*** Begin section ***

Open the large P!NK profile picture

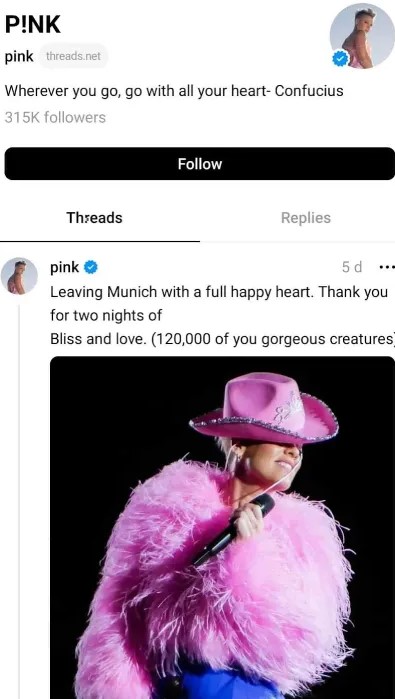pos(362,36)
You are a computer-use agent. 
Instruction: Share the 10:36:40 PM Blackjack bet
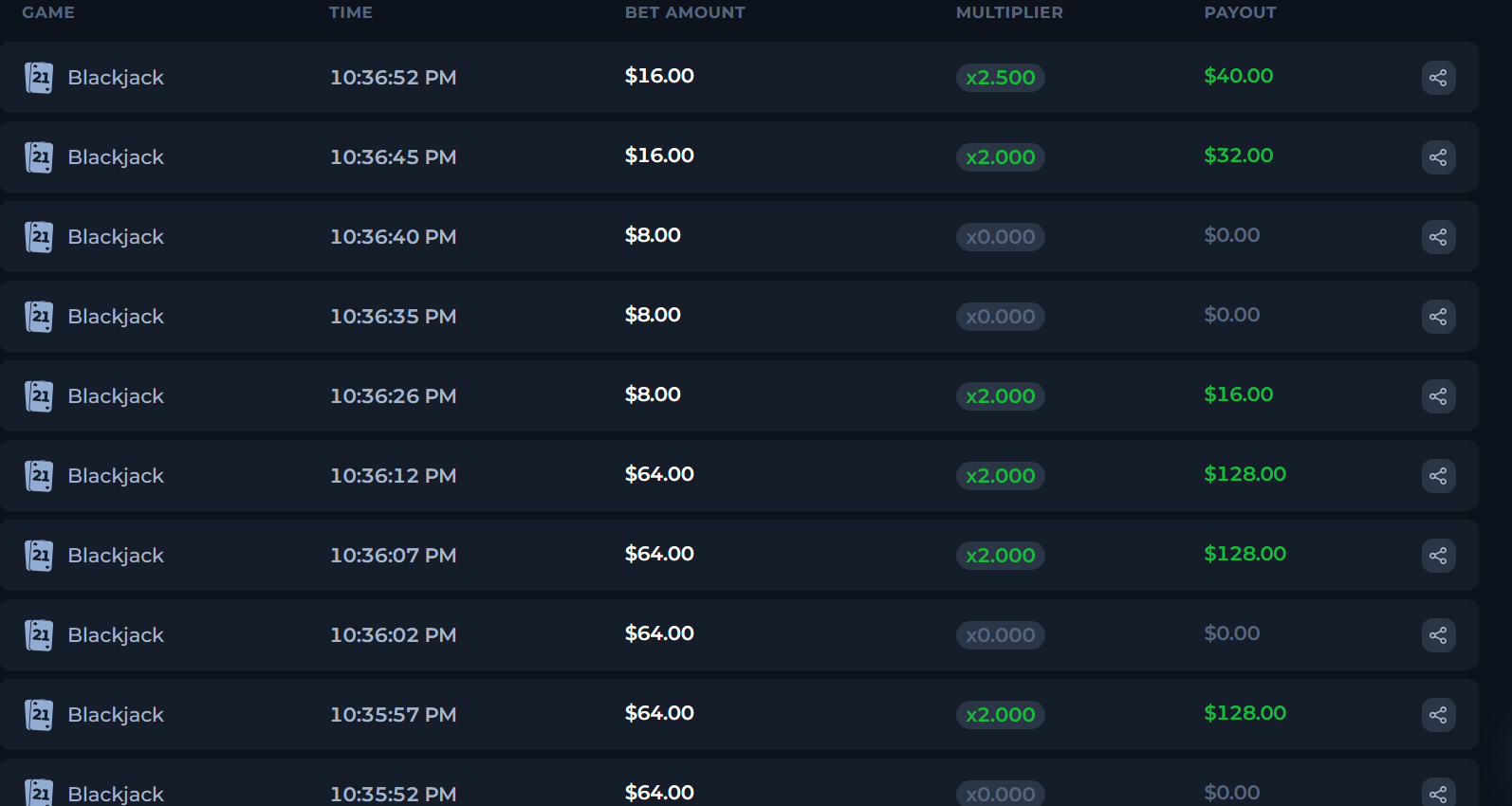(x=1438, y=237)
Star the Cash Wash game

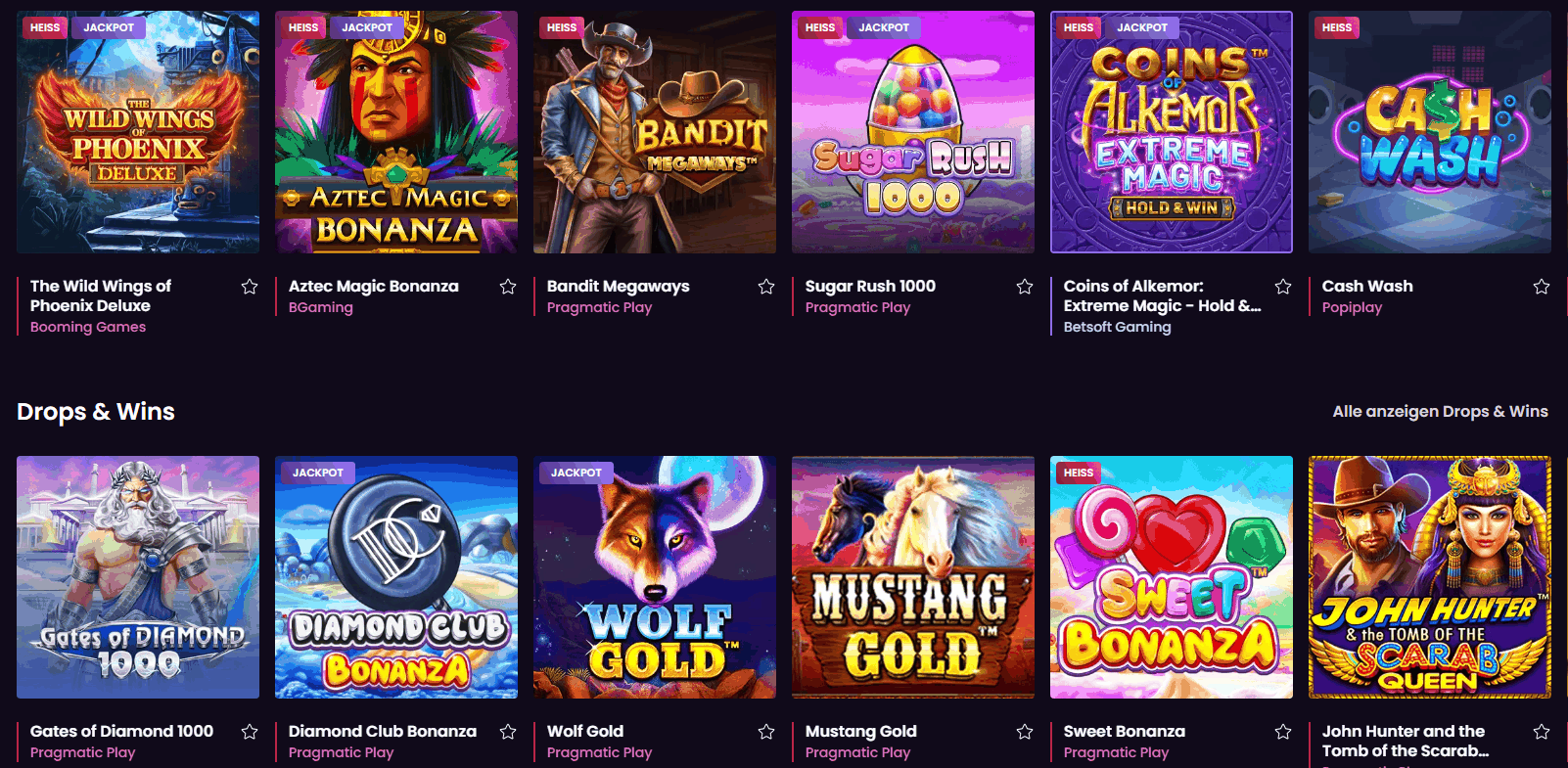(x=1542, y=287)
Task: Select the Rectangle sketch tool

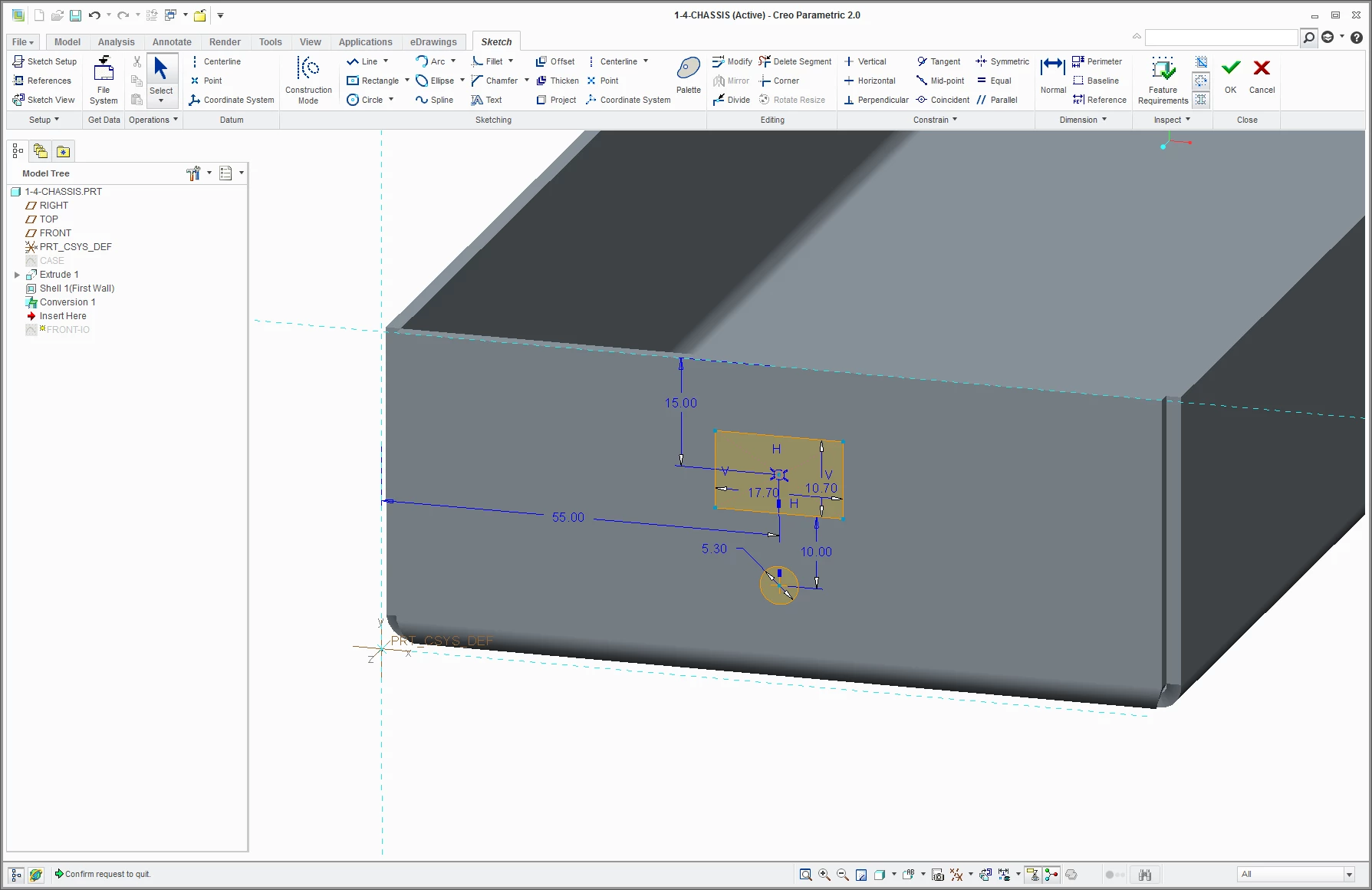Action: [x=373, y=81]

*** End section ***

__YOUR ASSIGNMENT__: Skip every picture and transcribe the data above exactly.

__WRITTEN ANSWER__:
Open the large P!NK profile picture

pos(362,36)
You are a computer-use agent. 
Instruction: Share the 10:36:40 PM Blackjack bet
(x=1438, y=237)
Star the Cash Wash game

(x=1542, y=287)
Task: Select the Rectangle sketch tool

Action: [x=373, y=81]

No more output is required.